PEC quer criar Zona Franca nordestina

Um estudo desenvolvido pela Consultoria Legislativa da Câmara Federal teve como objetivo potencializar a fragilidade da ZFM (Zona Franca de Manaus) e comprovar a inviabilidade do modelo em todos os aspectos, principalmente, tributário, em relação à região Nordeste. O levantamento tem como base a PEC (Proposta de Emenda à Constituição) nº19/11, que propõe a criação da Zona Franca do Semiárido Nordestino, projeto que segue o modelo da estrutura utilizada pelo Amazonas. Para os parlamentares da bancada federal amazonense, a proposta ainda que aprovada pelo plenário da Câmara Federal, dificilmente conseguirá ser regulamentada e chegar à implantação.

Na avaliação do deputado federal, Pauderney Avelino, a proposta ainda que aprovada pelo plenário precisará de 308 votos favoráveis para chegar à promulgação. Ele comenta que a implantação de uma nova zona franca não acontece por mera vontade de um parlamentar, mas por força de Lei. “Isso não funciona por mera vontade política. Uma coisa é criar uma proposta, outra é implantar e o processo é complicado, o que envolve diversos órgãos como Receita Federal e Ministério da Fazenda. No caso de Emenda é necessário ter regulamentação para que a proposta seja implementada. Neste caso, ficou difícil a movimentação contrária à PEC porque o texto não tramitou pela Comissão de Finanças e Tributação, à qual represento na Casa”, informou.

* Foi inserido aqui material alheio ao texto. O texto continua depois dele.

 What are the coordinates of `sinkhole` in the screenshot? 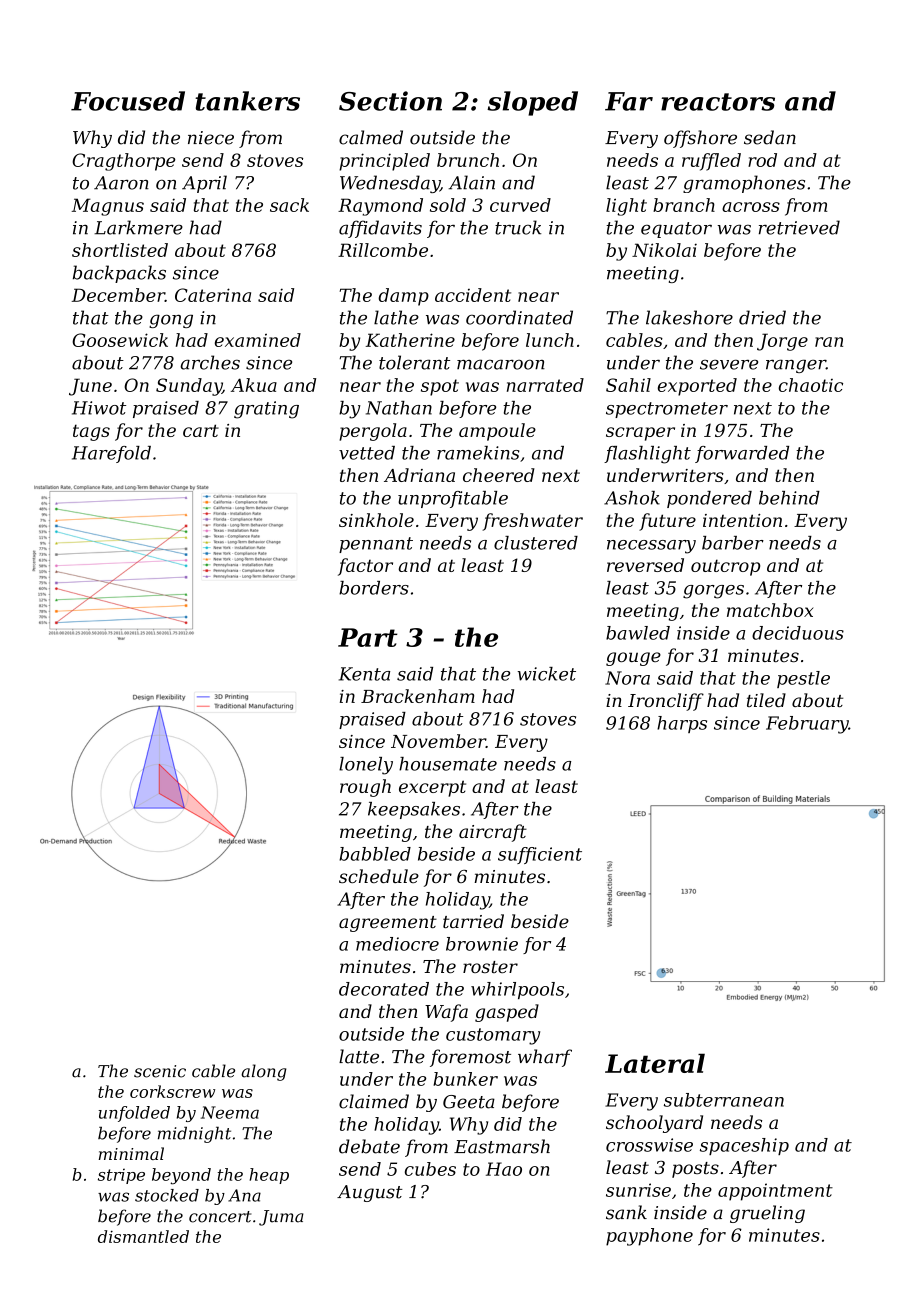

Conforme o texto da PEC nº19/11, a Zona Franca do Semiárido Nordestino deverá ser criada com característica de área de livre comércio, de exportação, importação e de incentivos fiscais pelo prazo de 30 anos a partir da promulgação da Emenda Constitucional. A proposta ainda prevê, que a lei federal que disciplina o funcionamento da ZFM seja extensiva à Zona Franca do Semiárido Nordestino, que deverá ser instalada no município de Cajazeiras (PB). De acordo com o texto, o Poder Executivo fará a demarcação, na forma de um círculo de raio mínimo de 100 quilômetros .

A PEC defende a necessidade de fomentar a atividade produtiva na Paraíba e para isso, ressalta a necessidade de criar um polo industrial que possibilite a geração de emprego e renda, que consequentemente resulte no desenvolvimento da região. Ao mesmo tempo, o estudo elaborado pela Consultoria Legislativa, também reforça a tese de inviabilidade tributária, produtiva, estrutural, dentre outras, por parte do modelo amazonense.

Um trecho do estudo declara que: “Em síntese, a proteção e promoção da Amazônia, aqui tomada como equivalente à região Norte, constituem um objetivo nacional tão especial que os brasileiros, mediante a ação do Tesouro Nacional, devolvem aos habitantes ali residentes e às empresas e entidades sediadas na Amazônia o equivalente a R$ 1,59 para cada R$ 1,00 ali arrecadado. Ou seja, todos os brasileiros contribuem para o bem da Amazônia, inclusive os mais pobres, ao pagar os diversos tributos nacionais, inclusive o IPI devido sobre os produtos industrializados que adquirem. Já as demais regiões participam ativamente como provedores de recursos financeiros para o Tesouro Nacional, inclusive o Nordeste, a menos desenvolvida região brasileira. Para os nordestinos, os gastos tributários previstos a ser feitos em seu benefício somam R$ 14,1 bilhões, o equivalente a 36% do total previsto a ser ali arrecadado pelo Tesouro Nacional em 2011. Destaque-se que os R$ 14,1 bilhões a serem destinados ao Nordeste é inferior ao montante previsto a ser destinado apenas em benefício da ZFM: R$ 17,8 bilhões”. O estudo também fala sobre a rotatividade da mão de obra gerada pelas indústrias incentivadas, enquanto o resultado esperado, seria um certo grau de estabilidade por se tratar de um conjunto de atividades incentivadas que contam com uma reserva de mercado protetora em relação à competição.